-- Excerpt provided start --

Rod Dreher: The Benedict Option--Kirkpatrick Reacts

Many believers are convinced that America runs on a two party political arrangement with dominant left and right parties.  They are concerned that a “religious right” will arise enacting coercive laws ultimately resulting in government enforcement of an act of worship known as the mark of the beast. 

This is at least partly mistaken.  America does not have a major right political party; it has a very extreme left major party and an extreme left major party.

Two-party systems soon begin to function as if there is a single party.  The two parties will agree on large issues, with real disagreements manifesting only in smaller ones.  The left/right paradigm obfuscates a different reality: that at this moment in time, Christians have reason to be more wary about the present wholesale replacement of Judeo-Christian values and the societal descent into soft totalitarianism.  Almost under our feet the world has changed. 

In 2017 Rod Dreher wrote The Benedict Option (TBO).(1)  We are thrashing desperately in the midst, says he, of liquid modernity, with change occurring so rapidly that we can hardly latch down moorings to anything.  It is difficult not to concur with Dreher’s gloomy assessment of Christian prospects in the world: 

The light of Christianity is flickering out all over the West.  There are people alive today who may live to see the effective death of Christianity within our civilization.  By God’s mercy, the faith may continue to flourish in the Global South and China, but barring a dramatic reversal of current trends, it will all but disappear entirely from Europe and North America. This may not be the end of the world, but it is the end of a world, and only the willfully blind would deny it.(2)

 Dreher calls his response the Benedict Option, 

Not an escape from the real world but a way to see that world and dwell in it as it truly is. . . to bear with the world in love and transform it as the Holy Spirit transforms us.  [TBO] changes the way Christians approach politics, church, family, community, education, our jobs, sexuality, and technology. (3) 

He gleans ideas from Benedict of Nursia, whose organizational approach gave staying power to monasticism. Monastaries have continued for 1400 years.  Few Bible Protestants are interested in adopting medieval Catholic practices, but that’s not what Dreher is proposing; he sees Western Christianity in an advanced state of decay, too late to preserve.  What he suggests is that Christians return to a more self-disciplined lifestyle, and that to we can preserve a Christian way of life if we build a kind of parallel society. 

According to Dreher, 

[W]e in the modern west are living under barbarism, though we do not recognize it.  Our scientists, our judges, our princes, our scholars, and our scribes—they are at work demolishing the faith, the family, gender, even what it means to be human.  Our barbarians have exchanged animal pelts and spears of the past for designer suits and smartphones. (4)

-- Excerpt provided end --
-- Material supplied start --

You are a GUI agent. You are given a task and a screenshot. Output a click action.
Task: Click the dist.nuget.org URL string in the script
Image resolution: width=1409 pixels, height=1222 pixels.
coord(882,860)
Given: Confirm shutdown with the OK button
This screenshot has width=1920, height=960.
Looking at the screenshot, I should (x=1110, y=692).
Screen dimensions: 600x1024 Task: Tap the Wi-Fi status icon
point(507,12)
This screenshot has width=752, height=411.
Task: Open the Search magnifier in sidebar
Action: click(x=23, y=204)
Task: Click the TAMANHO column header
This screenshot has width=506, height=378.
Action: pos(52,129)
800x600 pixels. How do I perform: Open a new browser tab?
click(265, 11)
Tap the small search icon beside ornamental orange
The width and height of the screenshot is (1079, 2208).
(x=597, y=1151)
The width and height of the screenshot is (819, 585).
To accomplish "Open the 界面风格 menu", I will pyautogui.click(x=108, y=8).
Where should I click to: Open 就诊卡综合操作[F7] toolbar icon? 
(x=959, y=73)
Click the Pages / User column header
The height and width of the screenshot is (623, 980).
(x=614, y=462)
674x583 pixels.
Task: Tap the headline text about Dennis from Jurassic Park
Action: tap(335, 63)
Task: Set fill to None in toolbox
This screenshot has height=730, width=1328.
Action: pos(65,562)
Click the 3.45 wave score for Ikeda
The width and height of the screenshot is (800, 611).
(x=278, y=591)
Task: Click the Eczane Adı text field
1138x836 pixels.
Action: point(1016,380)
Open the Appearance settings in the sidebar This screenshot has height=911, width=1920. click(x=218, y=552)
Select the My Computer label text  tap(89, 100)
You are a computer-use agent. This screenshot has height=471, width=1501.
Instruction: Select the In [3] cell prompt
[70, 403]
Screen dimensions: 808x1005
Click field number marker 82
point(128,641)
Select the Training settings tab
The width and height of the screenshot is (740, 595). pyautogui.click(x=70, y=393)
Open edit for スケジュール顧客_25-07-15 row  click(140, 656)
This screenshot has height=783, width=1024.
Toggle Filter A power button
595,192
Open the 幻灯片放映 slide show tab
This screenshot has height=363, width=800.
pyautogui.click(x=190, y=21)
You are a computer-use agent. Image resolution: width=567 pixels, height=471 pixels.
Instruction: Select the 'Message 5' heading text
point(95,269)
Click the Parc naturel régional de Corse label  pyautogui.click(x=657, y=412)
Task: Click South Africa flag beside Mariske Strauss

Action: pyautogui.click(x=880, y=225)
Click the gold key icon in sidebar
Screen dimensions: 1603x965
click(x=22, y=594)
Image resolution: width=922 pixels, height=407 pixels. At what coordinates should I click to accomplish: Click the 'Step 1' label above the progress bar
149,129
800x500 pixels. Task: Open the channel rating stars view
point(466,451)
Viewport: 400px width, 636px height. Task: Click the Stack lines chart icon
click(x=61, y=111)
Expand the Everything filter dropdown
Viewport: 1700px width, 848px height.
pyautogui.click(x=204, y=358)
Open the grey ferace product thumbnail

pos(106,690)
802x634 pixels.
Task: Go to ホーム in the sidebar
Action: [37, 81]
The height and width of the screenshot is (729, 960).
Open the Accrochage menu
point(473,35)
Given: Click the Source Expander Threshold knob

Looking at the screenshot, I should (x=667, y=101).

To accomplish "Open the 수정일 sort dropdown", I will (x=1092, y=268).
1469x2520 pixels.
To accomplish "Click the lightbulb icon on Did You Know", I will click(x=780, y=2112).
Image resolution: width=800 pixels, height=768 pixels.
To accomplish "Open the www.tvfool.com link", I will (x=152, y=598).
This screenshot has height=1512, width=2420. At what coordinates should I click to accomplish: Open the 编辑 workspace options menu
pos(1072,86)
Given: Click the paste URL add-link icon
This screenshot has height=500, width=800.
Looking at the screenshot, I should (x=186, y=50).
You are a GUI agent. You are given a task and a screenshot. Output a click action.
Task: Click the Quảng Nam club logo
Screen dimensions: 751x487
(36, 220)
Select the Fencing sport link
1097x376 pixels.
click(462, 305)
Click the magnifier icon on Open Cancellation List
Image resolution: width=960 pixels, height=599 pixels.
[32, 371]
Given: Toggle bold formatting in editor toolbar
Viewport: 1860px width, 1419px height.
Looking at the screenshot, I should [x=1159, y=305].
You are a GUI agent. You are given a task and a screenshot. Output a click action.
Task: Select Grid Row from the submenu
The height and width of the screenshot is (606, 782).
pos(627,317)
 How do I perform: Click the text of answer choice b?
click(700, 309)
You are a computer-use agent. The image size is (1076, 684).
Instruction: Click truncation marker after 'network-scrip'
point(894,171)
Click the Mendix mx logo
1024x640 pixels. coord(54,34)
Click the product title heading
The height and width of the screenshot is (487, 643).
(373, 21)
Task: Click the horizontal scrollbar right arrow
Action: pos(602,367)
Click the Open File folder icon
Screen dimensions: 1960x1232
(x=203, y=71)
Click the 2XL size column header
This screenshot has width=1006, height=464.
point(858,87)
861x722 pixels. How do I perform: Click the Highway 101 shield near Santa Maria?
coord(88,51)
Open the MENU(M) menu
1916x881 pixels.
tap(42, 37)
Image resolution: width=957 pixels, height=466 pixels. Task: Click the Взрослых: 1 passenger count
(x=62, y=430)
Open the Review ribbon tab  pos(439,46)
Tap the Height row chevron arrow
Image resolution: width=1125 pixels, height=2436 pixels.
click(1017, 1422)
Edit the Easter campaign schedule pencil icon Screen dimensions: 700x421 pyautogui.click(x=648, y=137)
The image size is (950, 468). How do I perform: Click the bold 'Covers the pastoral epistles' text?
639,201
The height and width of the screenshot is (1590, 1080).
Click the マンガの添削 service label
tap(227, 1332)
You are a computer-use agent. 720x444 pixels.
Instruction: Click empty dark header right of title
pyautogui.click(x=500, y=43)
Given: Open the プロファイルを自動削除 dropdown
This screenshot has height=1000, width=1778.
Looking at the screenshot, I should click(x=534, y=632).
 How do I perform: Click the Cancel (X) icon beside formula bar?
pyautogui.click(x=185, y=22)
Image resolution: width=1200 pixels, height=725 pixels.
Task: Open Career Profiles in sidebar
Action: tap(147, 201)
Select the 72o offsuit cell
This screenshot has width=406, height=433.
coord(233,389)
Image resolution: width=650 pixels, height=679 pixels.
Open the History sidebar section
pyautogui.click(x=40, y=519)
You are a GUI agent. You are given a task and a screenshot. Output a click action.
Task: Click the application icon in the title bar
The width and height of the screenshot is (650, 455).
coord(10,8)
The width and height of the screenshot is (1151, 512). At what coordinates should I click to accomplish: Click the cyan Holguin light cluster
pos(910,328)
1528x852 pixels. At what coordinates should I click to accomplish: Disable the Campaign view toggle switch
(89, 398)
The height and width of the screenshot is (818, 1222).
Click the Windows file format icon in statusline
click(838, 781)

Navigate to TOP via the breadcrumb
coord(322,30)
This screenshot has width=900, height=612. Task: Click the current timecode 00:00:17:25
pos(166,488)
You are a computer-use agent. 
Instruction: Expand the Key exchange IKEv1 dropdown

-- Material supplied end --

Exercises:
- A) According to the piece on the Benedict Option, which areas does it change the way Christians approach? List every one.
- B) In the piece on the Benedict Option, for how many years does it say monasteries have continued?
- C) Write out the passage from the piece on the Benedict Option, starting at "The light of" and ending at "would deny it.(2)".
The lines come from a separate source.

Per-task answers:
- A) Politics, church, family, community, education, jobs, sexuality, and technology.

- B) 1400 years.

- C)
The light of Christianity is flickering out all over the West.  There are people alive today who may live to see the effective death of Christianity within our civilization.  By God’s mercy, the faith may continue to flourish in the Global South and China, but barring a dramatic reversal of current trends, it will all but disappear entirely from Europe and North America. This may not be the end of the world, but it is the end of a world, and only the willfully blind would deny it.(2)